On 14 November 2018, the European Parliament and Council have adopted regulation (EU) 2018/1807 (hereafter the “Regulation”) on the free flow of non-personal data. The Regulation will come into force across all EU Member States as of the end of May 2019. Companies operating with a business model based on non-personal data should examine the extent to which they can benefit from the Regulation or how it could affect their activities.

Scope of application

The Regulation applies to the processing of electronic nonpersonal data, such as aggregate and anonymised datasets used for big data analytics, or maintenance data for industrial machines. Typically, IoT (“Internet of Things”) applications, artificial intelligence and machine learning generate massive amounts of non-personal data.

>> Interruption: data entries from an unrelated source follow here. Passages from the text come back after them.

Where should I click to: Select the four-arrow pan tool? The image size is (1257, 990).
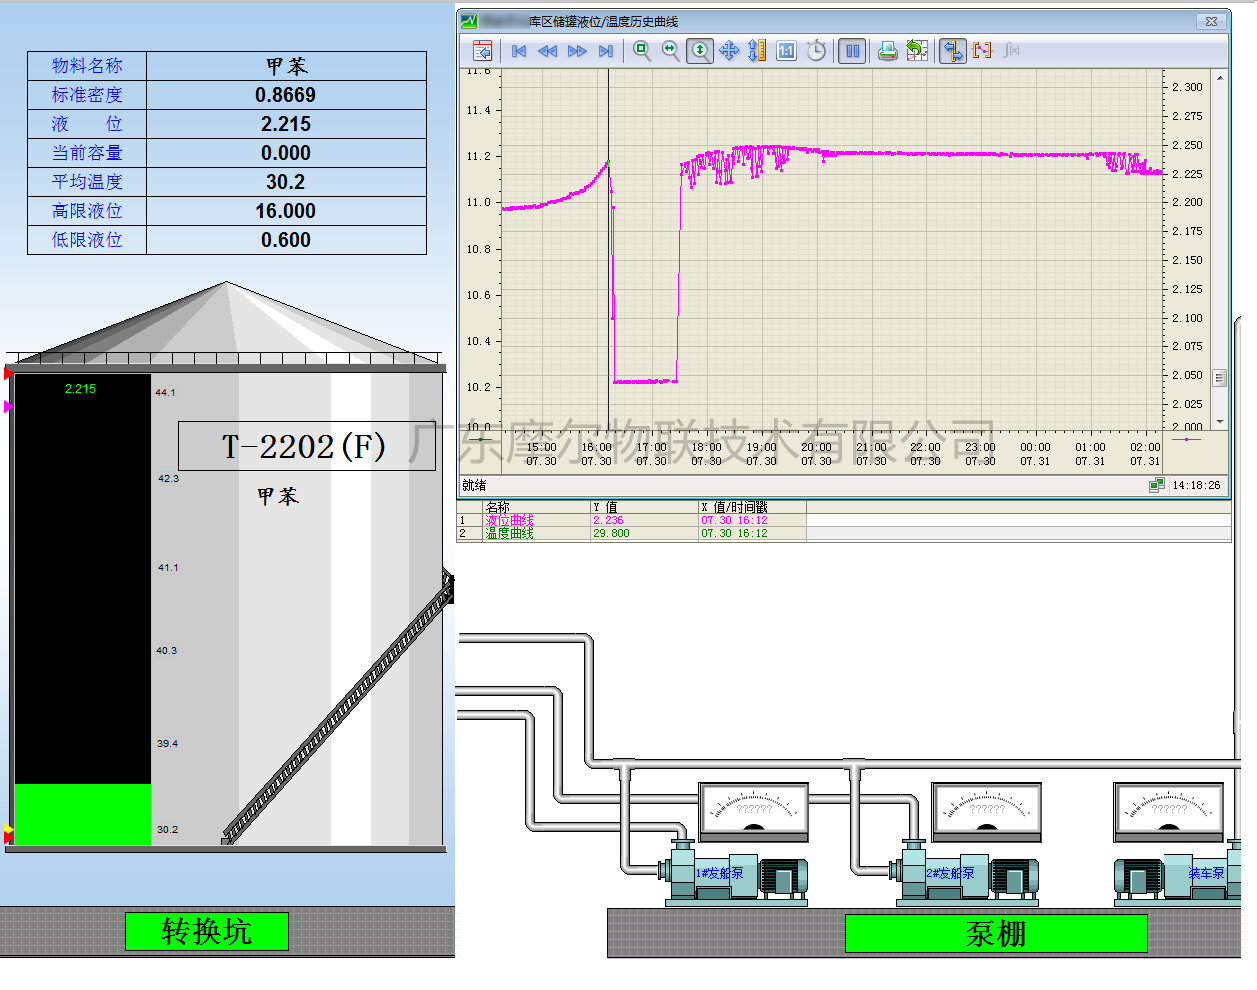pos(729,51)
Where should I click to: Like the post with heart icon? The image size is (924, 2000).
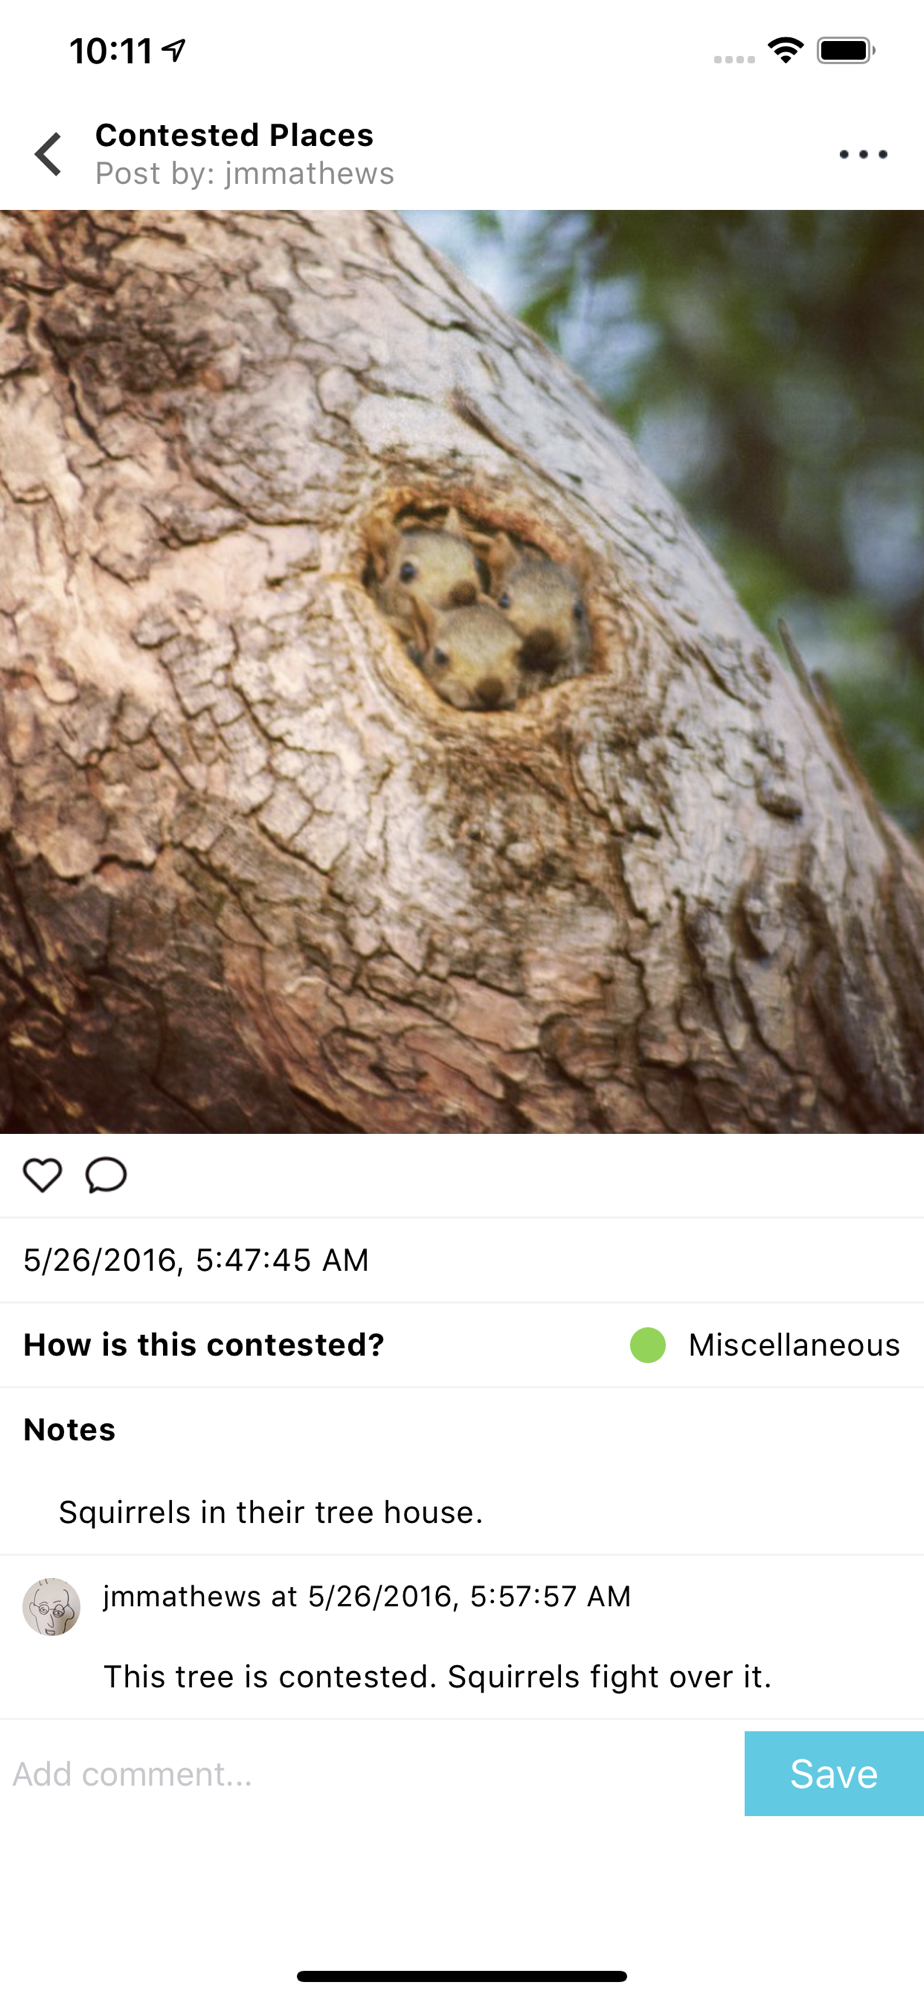pyautogui.click(x=42, y=1175)
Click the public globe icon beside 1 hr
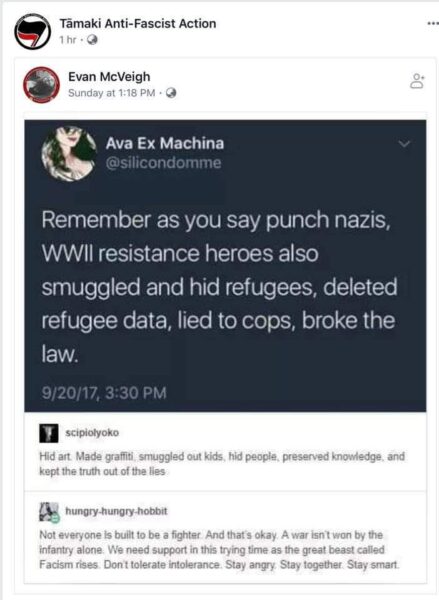The image size is (439, 600). point(92,40)
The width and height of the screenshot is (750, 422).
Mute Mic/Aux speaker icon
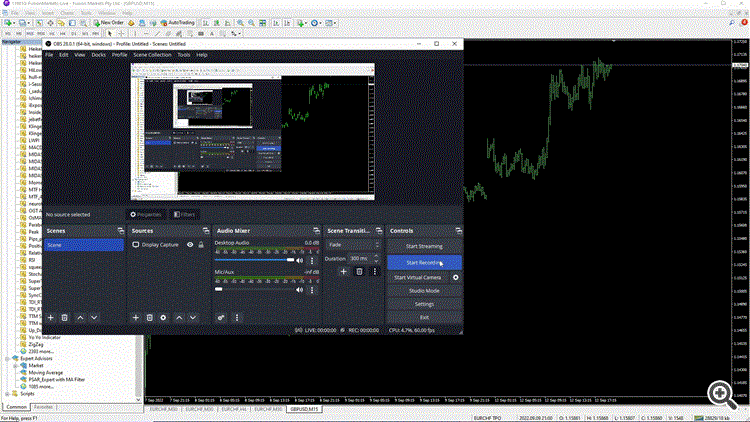tap(300, 290)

The Regulation’s scope of application is further limited, in the sense that the Regulation only applies to processing activities which are: (i) supplied as a service to users residing or having an establishment in the EU, regardless of whether the service provider is established in the EU or not; or (ii) performed by a natural or legal person residing or having an establishment in the EU for its own needs.

Main problems to resolve

Competition between EU data service providers is reduced. Two types of obstacles hinder the effective and efficient functioning of data processing:

  • Data localisation requirements put in place by Member States’ authorities, requiring that data service providers (i.e. cloud service providers) only store data within the Member State; and
  • Vendor lock-in practices, where legal, contractual and technical issues hinder data portability from one service provider to another.

To remedy the above obstacles, the Regulation introduces the following measures:

  • Data localisation restrictions imposed by public authorities are prohibited, except for public security purposes and as far as is proportionate. In principle, legal requirements limiting data processing to within the territory of a Member State will therefore no longer be allowed.
  • In the few cases where restrictions are still allowed, Member States must publish information regarding the restriction in its territory via a national single information point.
  • Data stored outside a Member State must remain accessible to public authorities, enabling them to perform regulatory and supervisory controls.
  • Cloud service providers are stimulated to develop selfregulatory codes of conduct, agreeing on (e.g.) the porting of data in a structured and commonly used machine-readable format, and to provide business information for switching service providers, all taking into account obligations of confidentiality, amongst other things. The drafting of such codes should be completed by May 2020. They will have great impact on (the drafting of) cloud service agreements.

Ultimately, the goal is to make it easier for businesses to operate across borders in the EU by eliminating the duplication of data storage facilities. Moreover, as competition between service providers will increase, prices for data storage and processing are expected to decrease.